Text and element pointing data:
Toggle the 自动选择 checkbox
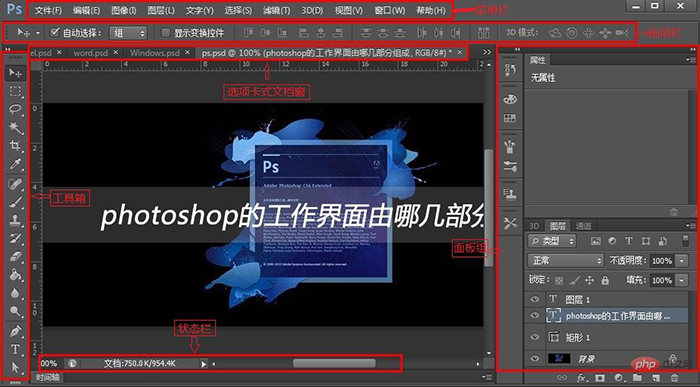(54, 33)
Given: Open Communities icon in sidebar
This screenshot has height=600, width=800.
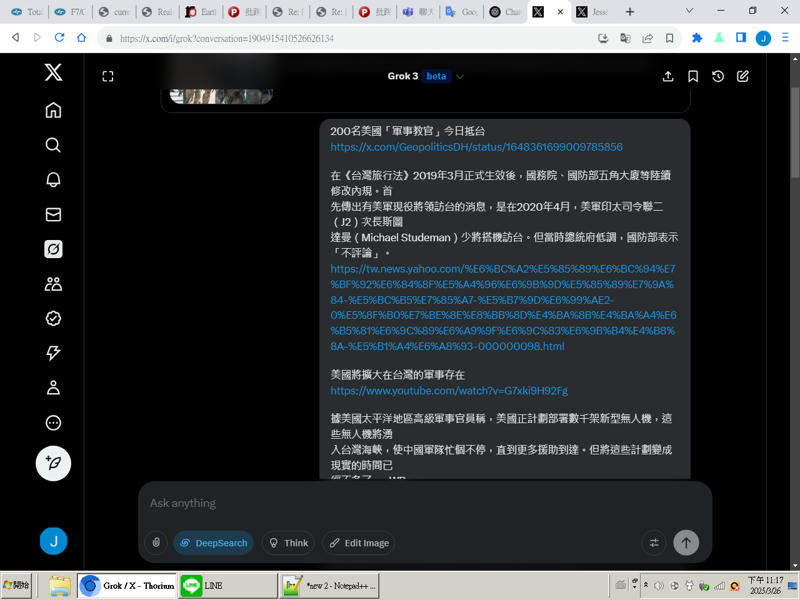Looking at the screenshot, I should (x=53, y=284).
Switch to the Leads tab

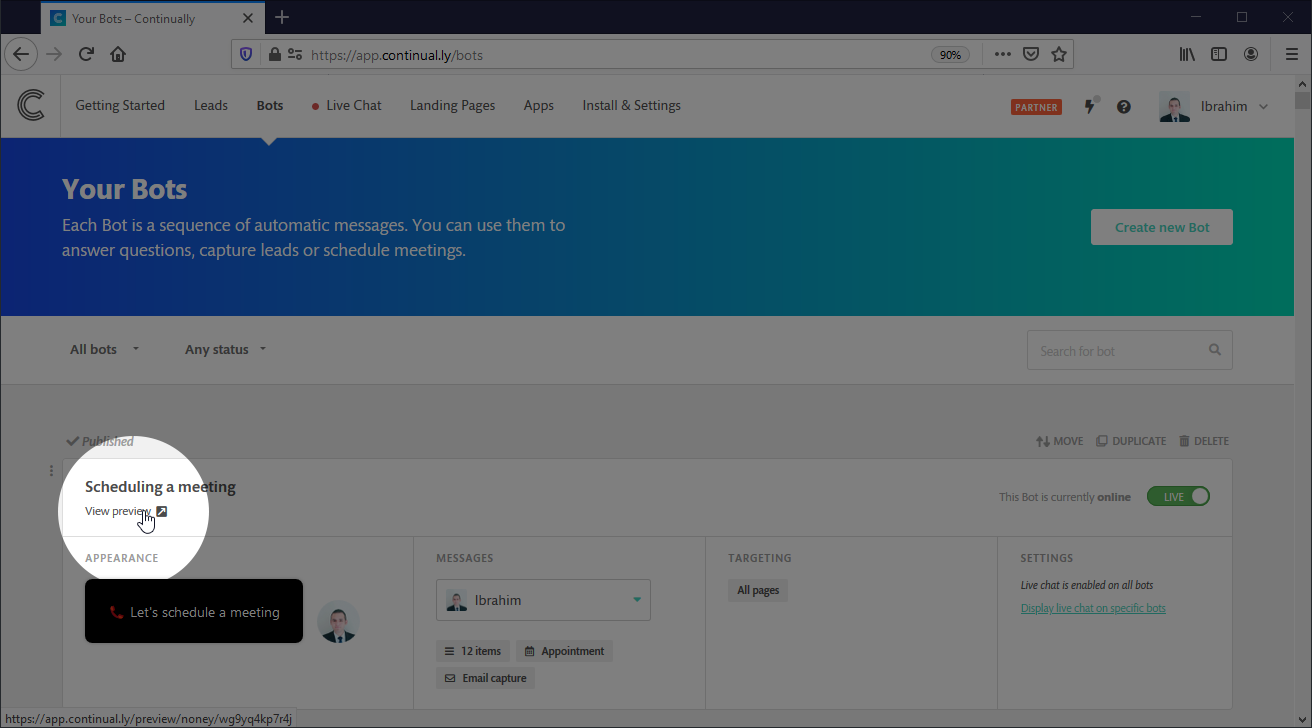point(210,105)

Written instruction
Print the lines of the data above exactly as they appear, leaving out the pictures.

Exercise output
Toggle the 自动选择 checkbox
(54, 33)
Given: Open Communities icon in sidebar
This screenshot has height=600, width=800.
Looking at the screenshot, I should (x=53, y=284).
Switch to the Leads tab

point(210,105)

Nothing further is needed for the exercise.